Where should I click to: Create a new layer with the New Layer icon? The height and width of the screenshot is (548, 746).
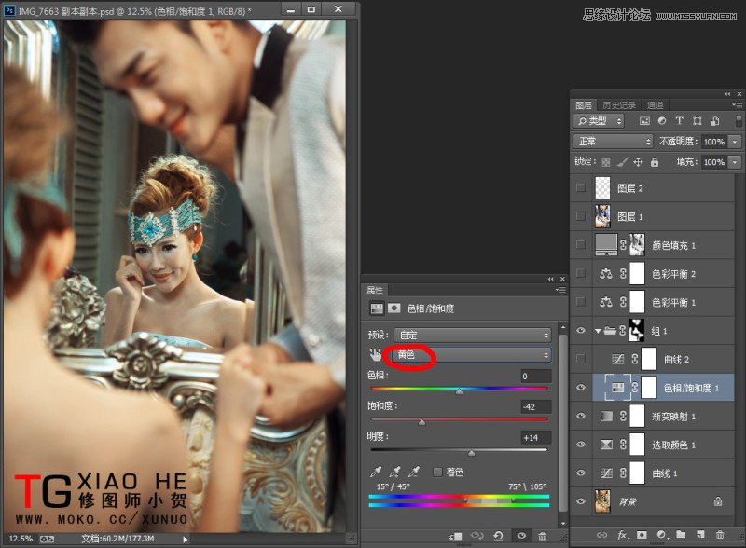click(x=700, y=535)
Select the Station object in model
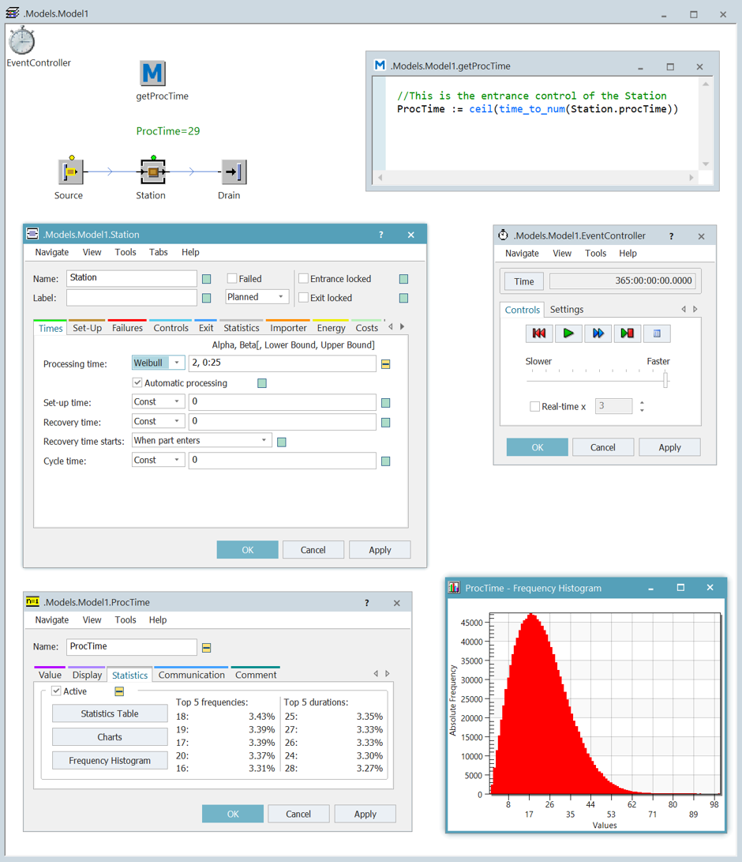This screenshot has width=742, height=862. [152, 171]
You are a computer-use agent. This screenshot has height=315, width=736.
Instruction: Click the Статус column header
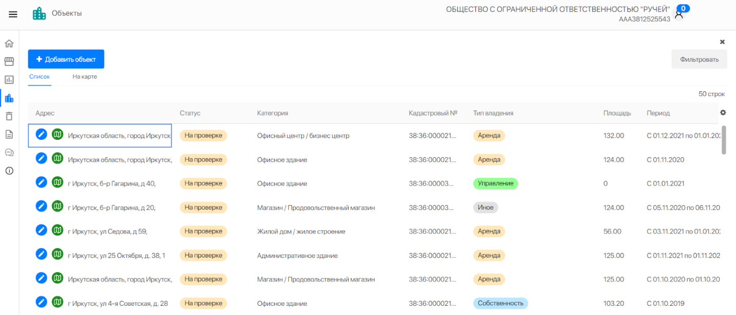pos(190,113)
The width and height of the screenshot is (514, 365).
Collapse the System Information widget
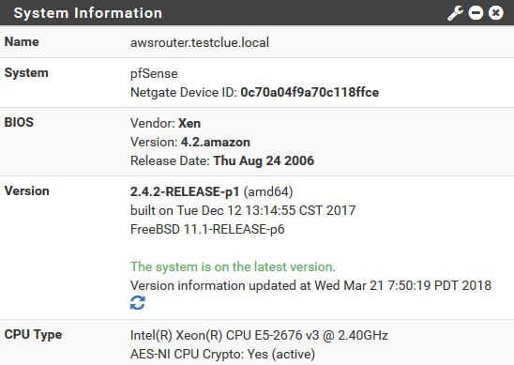476,13
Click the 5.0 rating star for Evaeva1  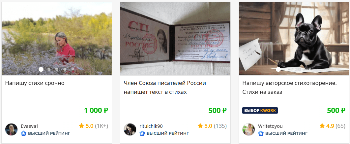click(x=81, y=126)
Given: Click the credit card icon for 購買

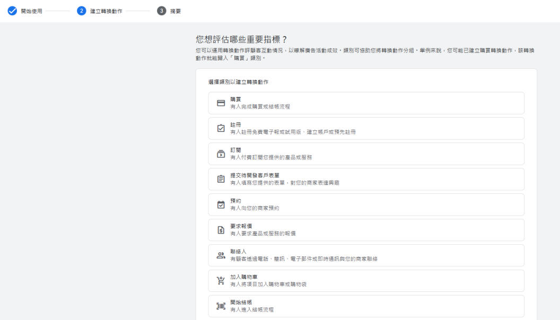Looking at the screenshot, I should coord(221,103).
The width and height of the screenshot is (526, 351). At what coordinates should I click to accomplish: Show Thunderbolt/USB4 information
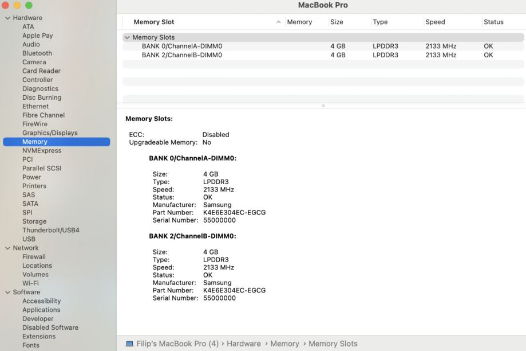click(x=50, y=231)
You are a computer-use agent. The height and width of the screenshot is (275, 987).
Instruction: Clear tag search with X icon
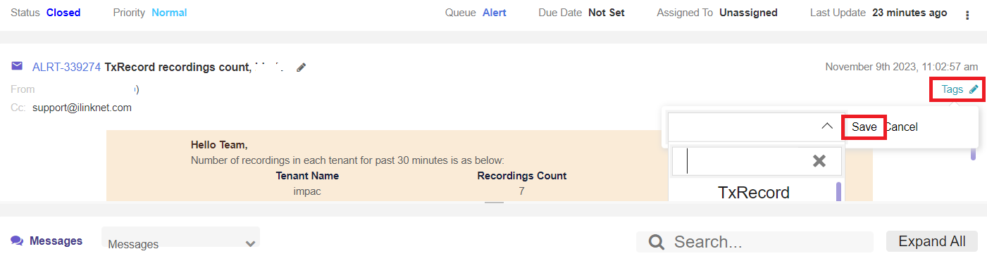[819, 161]
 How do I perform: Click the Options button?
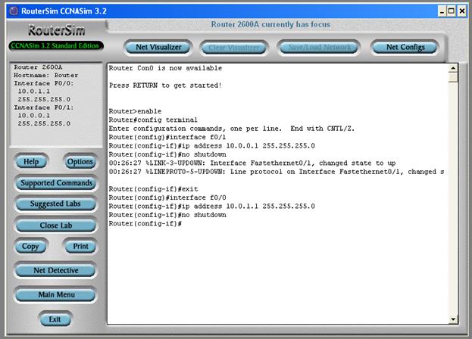(x=80, y=162)
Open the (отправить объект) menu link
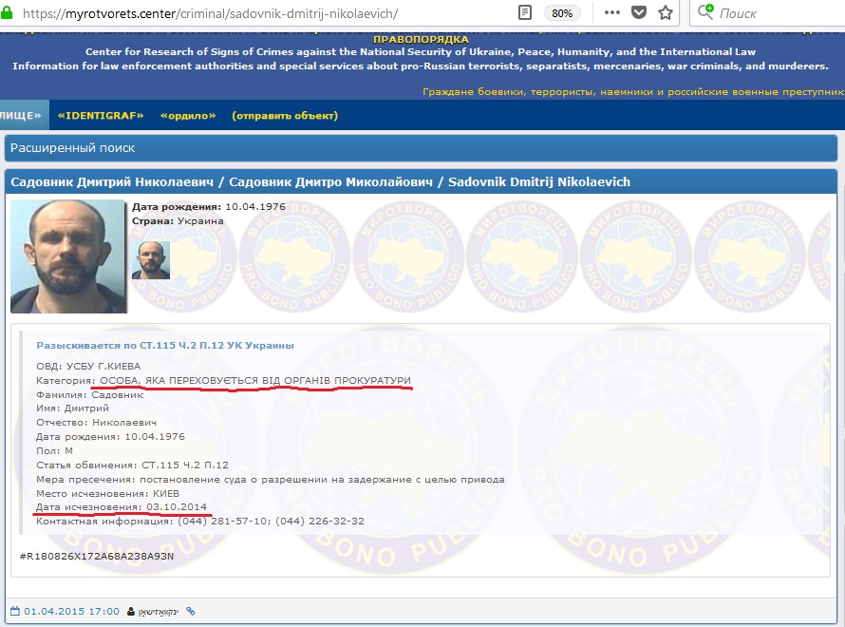Image resolution: width=845 pixels, height=627 pixels. tap(285, 116)
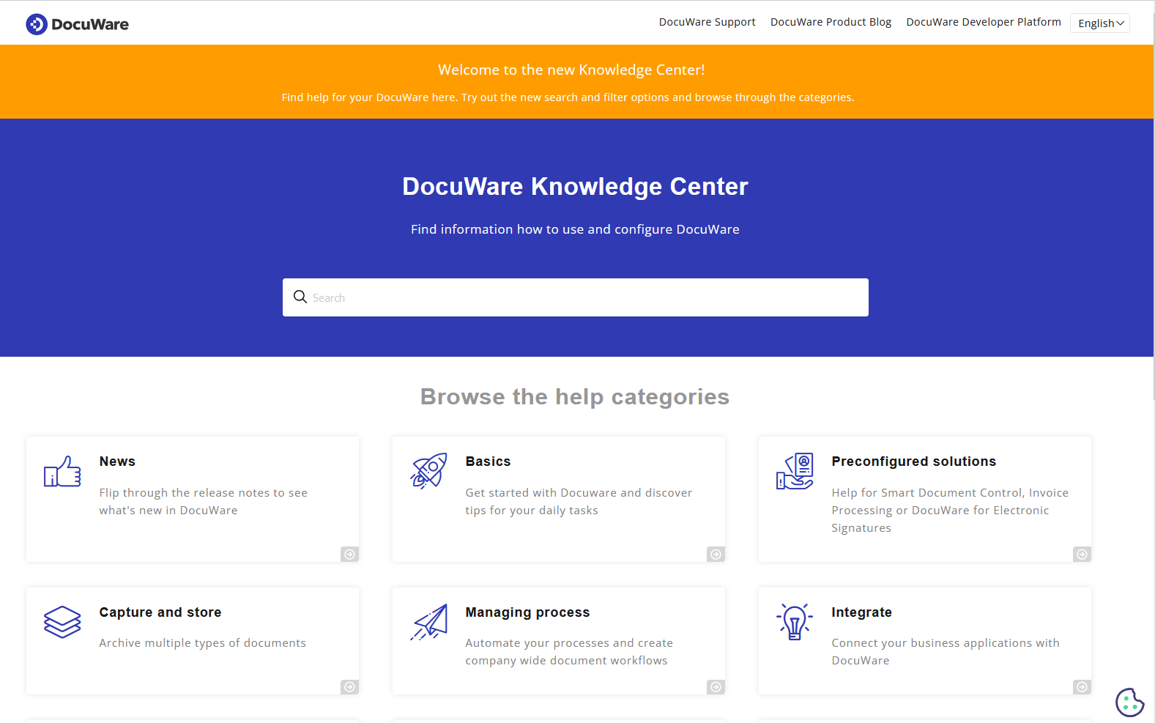Click the magnifying glass search icon
Image resolution: width=1155 pixels, height=723 pixels.
pos(300,297)
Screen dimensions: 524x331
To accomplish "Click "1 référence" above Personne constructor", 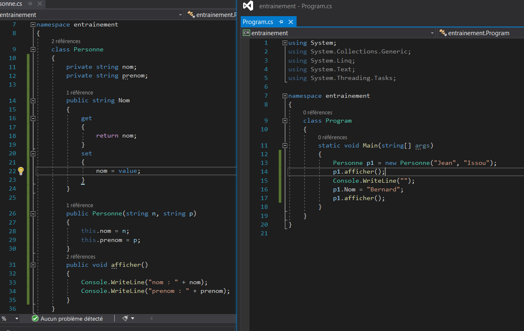I will tap(80, 205).

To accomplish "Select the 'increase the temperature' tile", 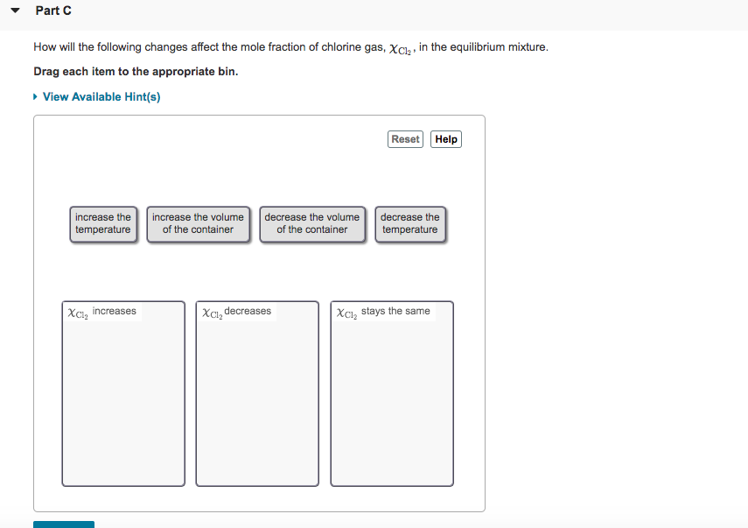I will [103, 223].
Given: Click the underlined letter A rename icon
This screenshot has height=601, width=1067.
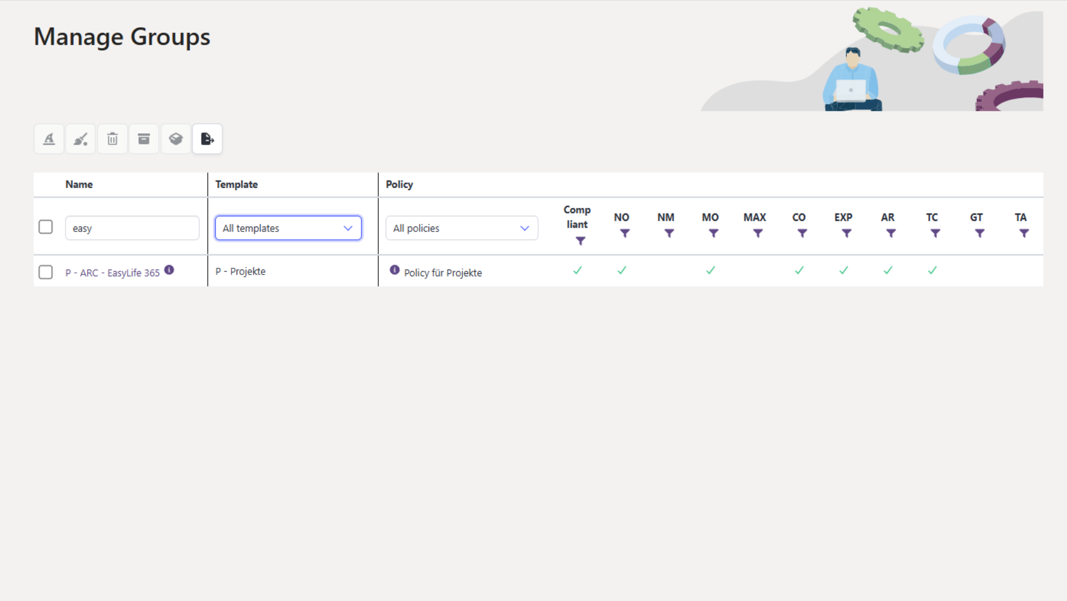Looking at the screenshot, I should coord(49,139).
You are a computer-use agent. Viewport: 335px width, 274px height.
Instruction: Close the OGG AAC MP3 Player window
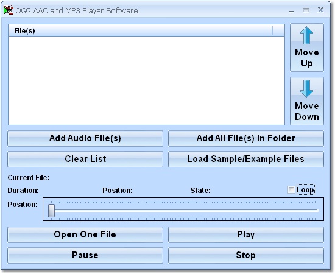tap(320, 10)
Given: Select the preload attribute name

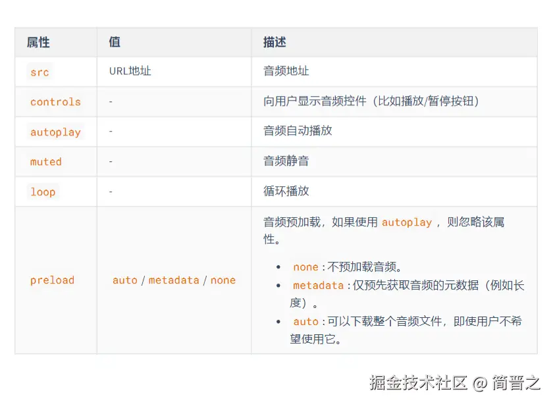Looking at the screenshot, I should click(x=52, y=280).
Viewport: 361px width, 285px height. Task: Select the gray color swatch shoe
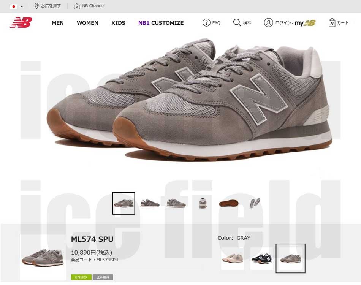pyautogui.click(x=291, y=258)

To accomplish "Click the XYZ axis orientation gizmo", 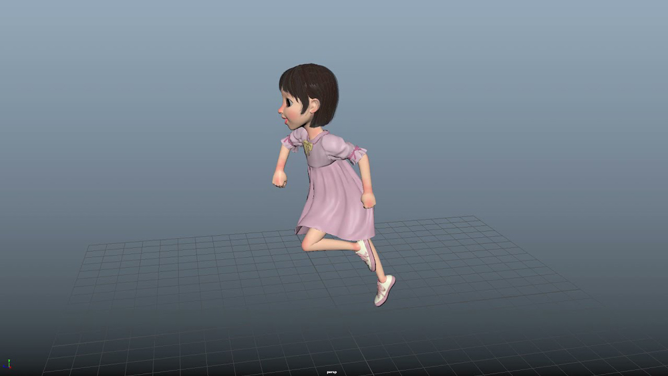I will [x=9, y=365].
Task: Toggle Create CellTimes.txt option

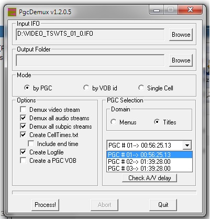Action: [x=23, y=135]
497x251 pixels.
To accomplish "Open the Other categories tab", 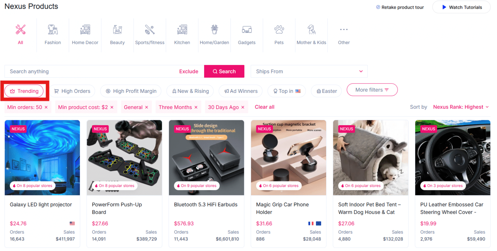I will coord(344,34).
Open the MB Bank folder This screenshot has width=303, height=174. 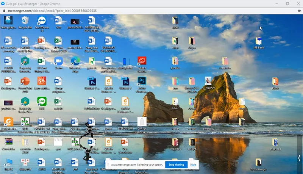tap(258, 41)
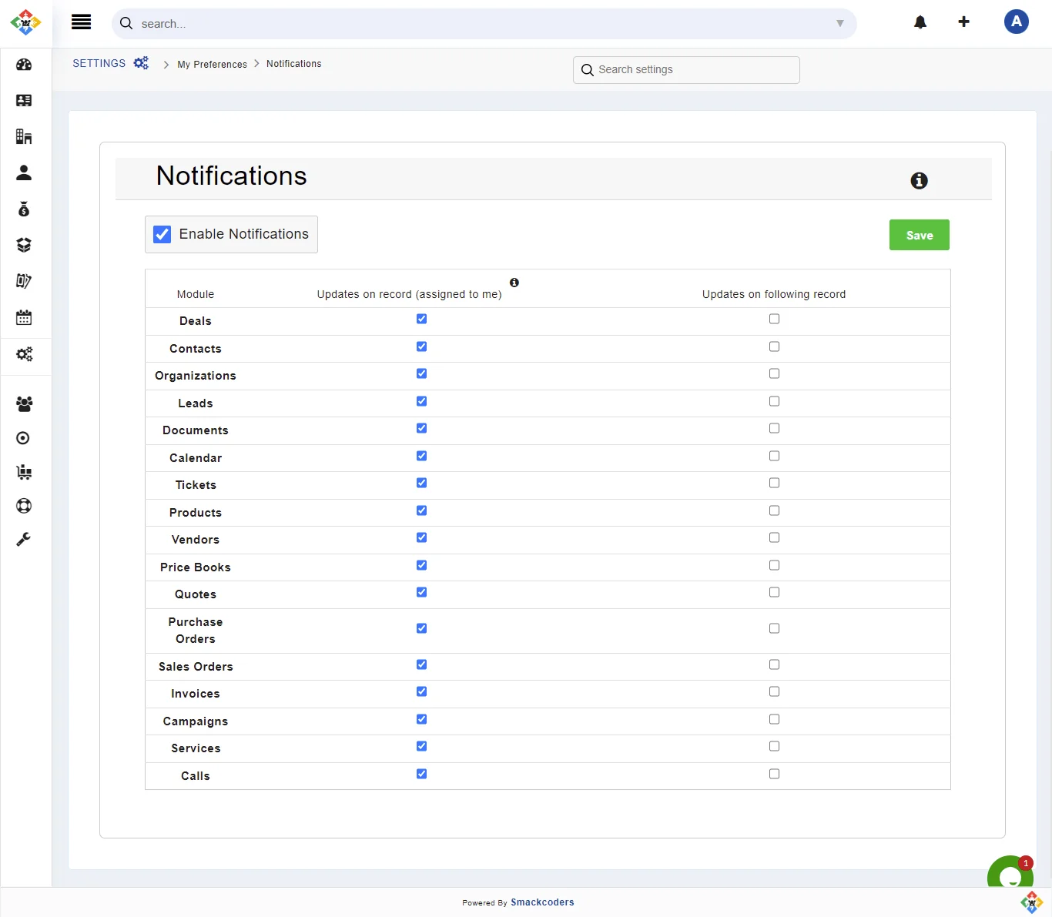Open the top search bar dropdown arrow
The height and width of the screenshot is (917, 1052).
coord(840,24)
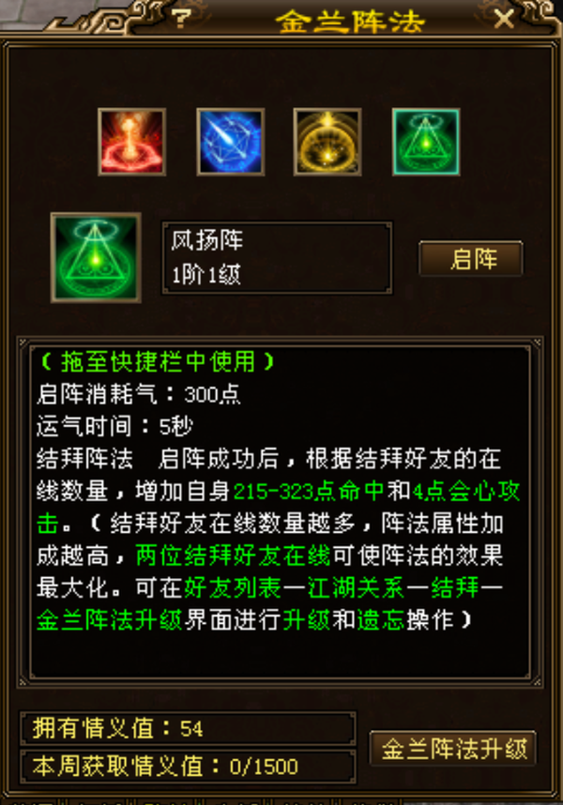This screenshot has height=805, width=563.
Task: Click the green 拖至快捷栏中使用 hint text
Action: coord(157,362)
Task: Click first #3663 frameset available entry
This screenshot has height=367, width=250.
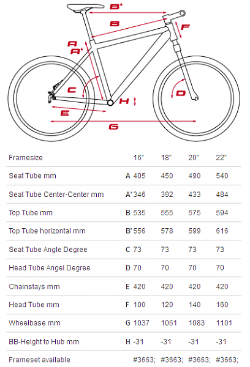Action: (144, 360)
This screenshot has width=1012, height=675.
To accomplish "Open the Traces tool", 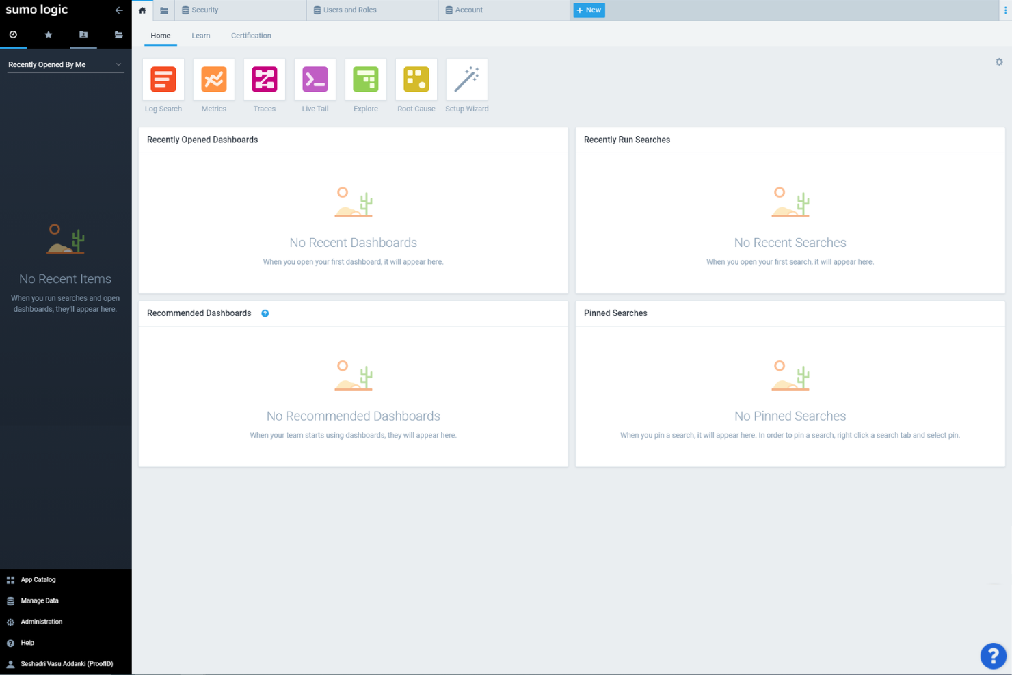I will [x=264, y=79].
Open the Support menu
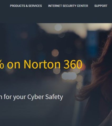Image resolution: width=112 pixels, height=126 pixels. [101, 6]
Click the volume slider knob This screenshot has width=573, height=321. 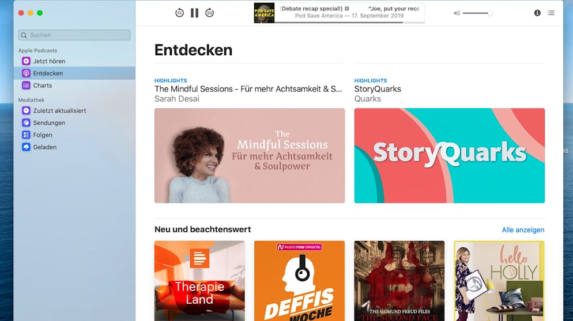tap(490, 13)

********************

ABOUT THIS EXERCISE: Report how many lines in the listing above have the string "agent" in them; write the number only.

EXPECTED OUTPUT: 3